_Set problem a_.
Gather every row below that contains the string "menu".
═══ Source text
I am missing to see the reasoning here to panic at all during startup
and disable the panic after initialization.
IMHO the panic should be removed as it can be randomly triggered and
prohibit boot. And the code serves no purpose
after mounting the root-fs.
Frank
On 12/20/19 18:05, Patrick Welche wrote:
> The following reply was made to PR kern/52126; it has been noted by GNATS.
>
> From: Patrick Welche <prlw1@cam.ac.uk>
> To: gnats-bugs@netbsd.org
> Cc:
> Subject: Re: kern/52126 (mvsata Marvell 88SX6081 panics on boot)
> Date: Fri, 20 Dec 2019 17:01:50 +0000
>
> Just for the record, the run up to the spinout is:
>
> ata_exec_xfer 0xfffff2bbff940038 channel 1 drive 0
> atastart from ata_exec_xfer, flags 0x800
> ata_queue_alloc_slot: channel 1 qavail 0xffffffff qact 0atastart(chp=0xffffb0001edffa20): xfer 0xfffff2bbff940038 channel 1 drive 0
> atastart(chp=0xffffb0001edffa20): channel 1 queue_xfer is empty
> atastart(chp=0xffffb0001edffa20): channel 1 queue_xfer is empty
> mvsata1:4: mvsata_bio: drive=0, blkno=0, bcount=512
> ata_exec_xfer 0xfffff2bbff940038 channel 4 drive 0
> atastart from ata_exec_xfer, flags 0x0
> ata_queue_alloc_slot: channel 4 qavail 0xffffffff qact 0atastart(chp=0xfffff2bbff46e010): xfer 0xfffff2bbff940038 channel 4 drive 0
> mvsata1:4: mvsata_bio_start: drive=0
> ata_channel_freeze_locked(chp=0xfffff2bbff46e010) -> 1
> ata_channel_thaw_locked(chp=0xfffff2bbff46e010) -> 0
> mvsata1:4: mvsata_bio_start: drive=0
> Kernel lock error: _kernel_lock,222: spinout
>
From: mlelstv@serpens.de (Michael van Elst)
To: gnats-bugs@netbsd.org
Cc:
Subject: Re: kern/52126 (mvsata Marvell 88SX6081 panics on boot)
Date: Fri, 20 Dec 2019 22:34:41 -0000 (UTC)
kardel@kardel.name (Frank Kardel) writes:
>The _kernel_lock() code looks very suspicious.
>spinouts on kernel_lock only happen while the root is not mounted
>(start_init_exec == 0, see init_main.c):
start_init_exec is not related to the root mount but is set before the
first user code is executed.
The spinout check is a crude deadlock detection. It's not reasonable
to do that for user code that is waiting to enter the kernel.
If you want to remove the panic you may want to replace it with a (rate
limited) console message.
--
--
Michael van Elst
Internet: mlelstv@serpens.de
"A potential Snark may lurk in every tree."
From: Frank Kardel <kardel@netbsd.org>
To: gnats-bugs@netbsd.org
Cc:
Subject: Re: kern/52126 (mvsata Marvell 88SX6081 panics on boot)
Date: Sat, 21 Dec 2019 07:56:19 +0100
I was just referring to place where the flag is set, not that it is
related to mounting the root although attempting to exec init implies
the availability of the root.
══════
═══ Task material
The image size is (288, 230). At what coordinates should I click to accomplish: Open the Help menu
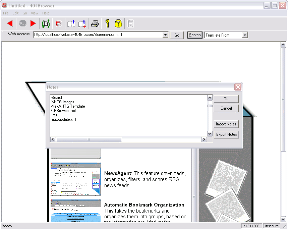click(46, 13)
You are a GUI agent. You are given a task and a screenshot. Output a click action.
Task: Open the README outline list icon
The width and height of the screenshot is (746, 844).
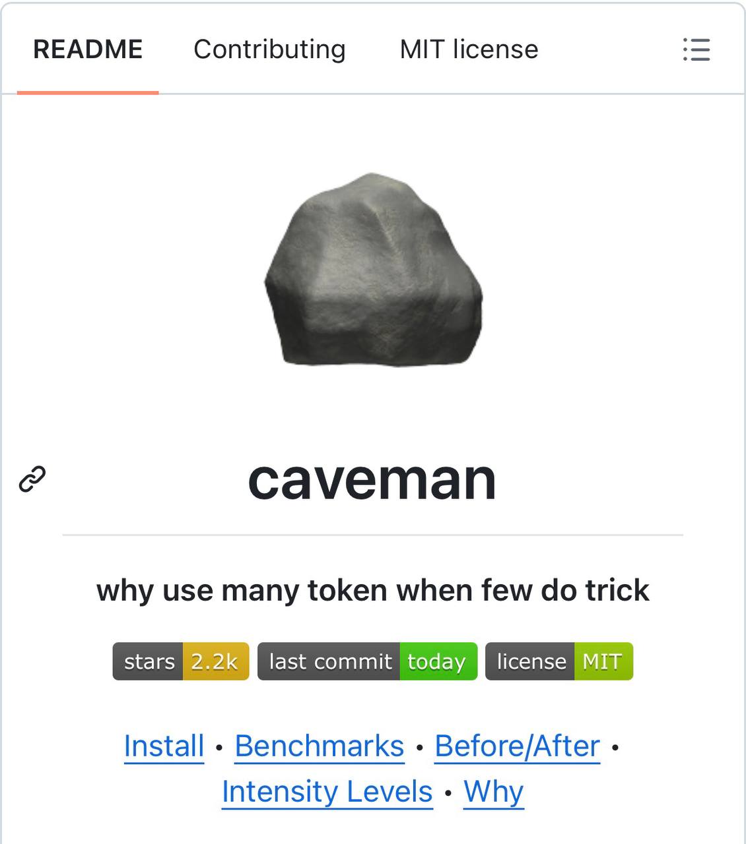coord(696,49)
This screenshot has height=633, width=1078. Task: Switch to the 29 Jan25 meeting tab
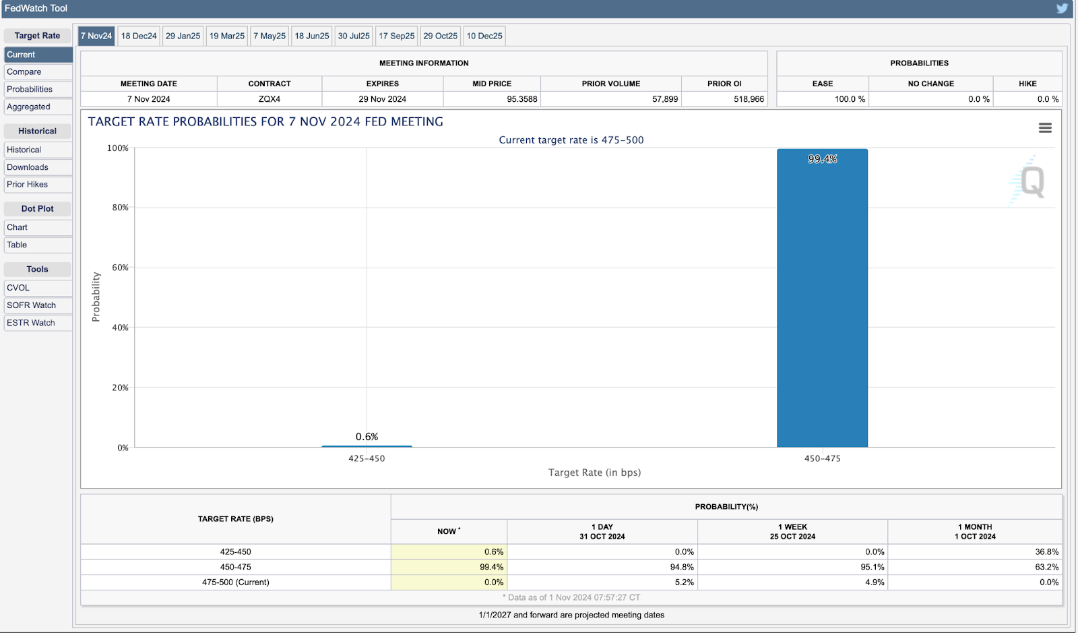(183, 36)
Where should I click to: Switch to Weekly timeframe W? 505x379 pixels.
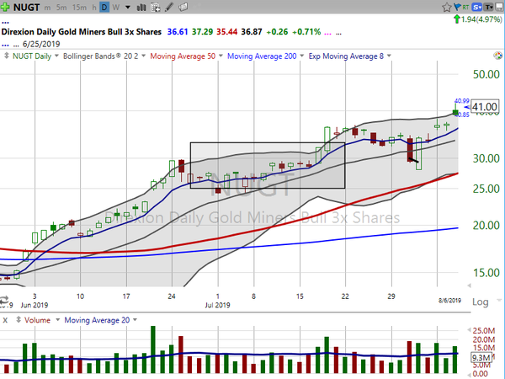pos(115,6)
══════
═══ Task material
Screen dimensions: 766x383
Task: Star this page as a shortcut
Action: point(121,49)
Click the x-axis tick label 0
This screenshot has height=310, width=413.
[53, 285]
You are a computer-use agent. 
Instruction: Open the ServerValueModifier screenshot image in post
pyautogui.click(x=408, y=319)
══════
═══ Task material
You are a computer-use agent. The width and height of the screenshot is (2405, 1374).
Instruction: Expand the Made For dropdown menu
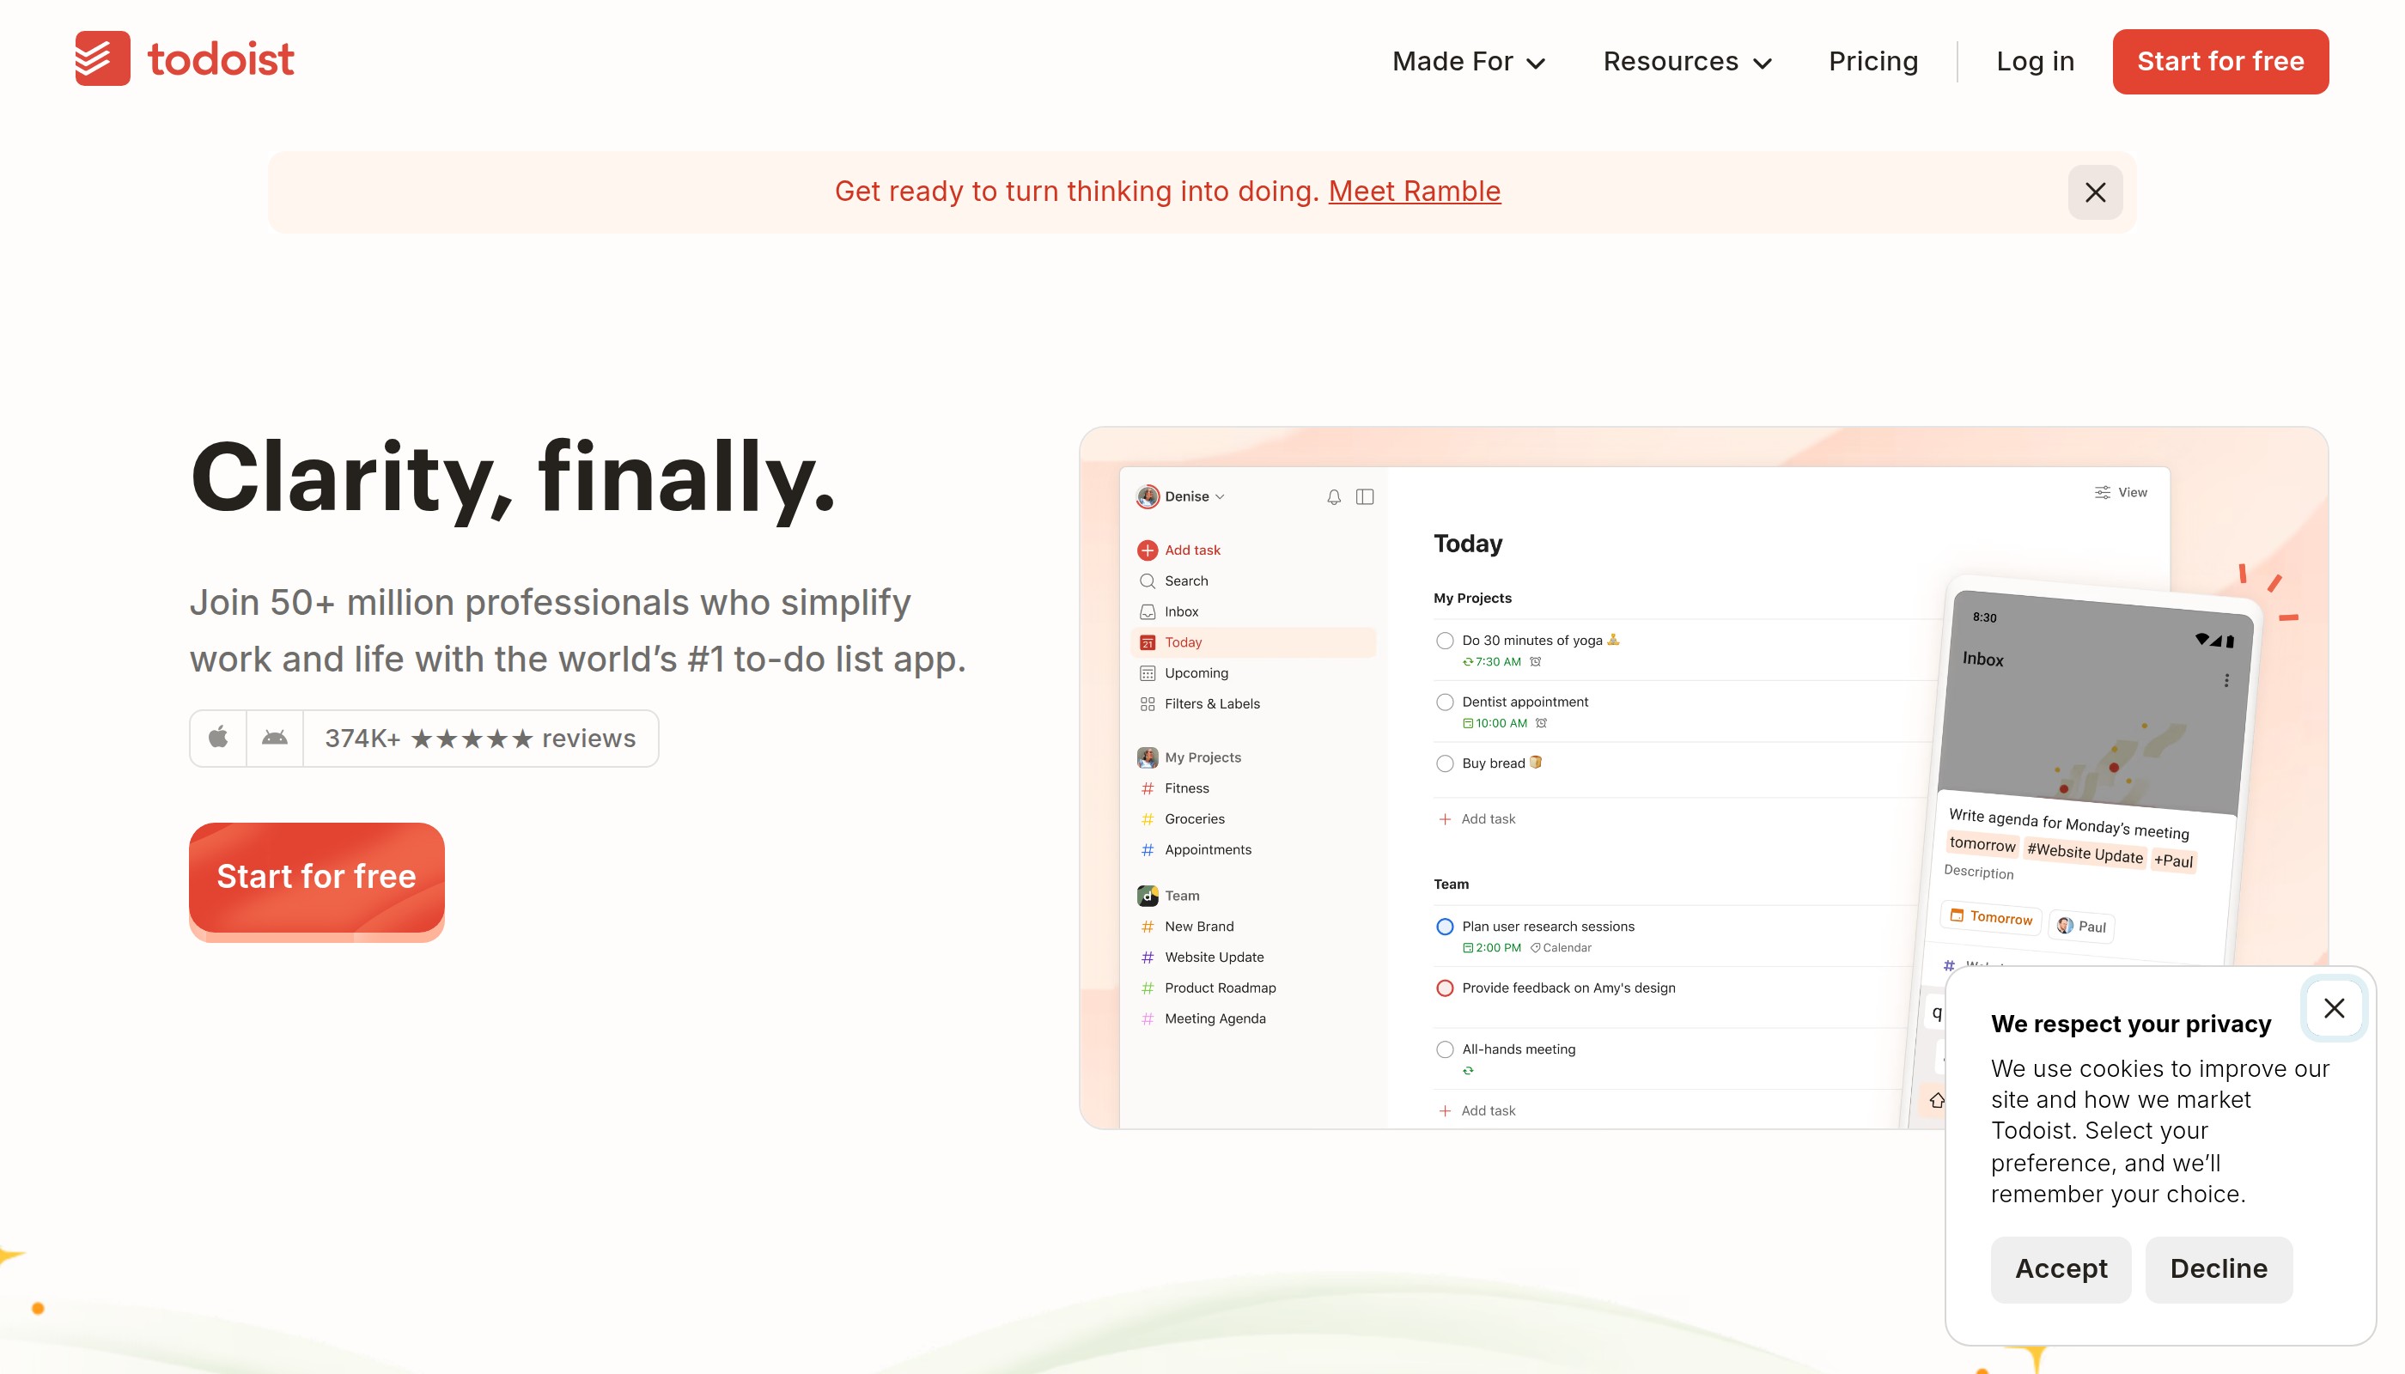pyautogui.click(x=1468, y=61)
══════
_Set problem b_.
Reproduce the passage of the bug-report thread above, starting with "IMHO the panic" and going on through "noted by GNATS.".

_Written solution a_.
The image size is (288, 230). At what coordinates should I click to accomplish: Open the Help menu
Instruction: Expand the Made For dropdown menu

_Written solution b_.
IMHO the panic should be removed as it can be randomly triggered and
prohibit boot. And the code serves no purpose
after mounting the root-fs.
Frank
On 12/20/19 18:05, Patrick Welche wrote:
> The following reply was made to PR kern/52126; it has been noted by GNATS.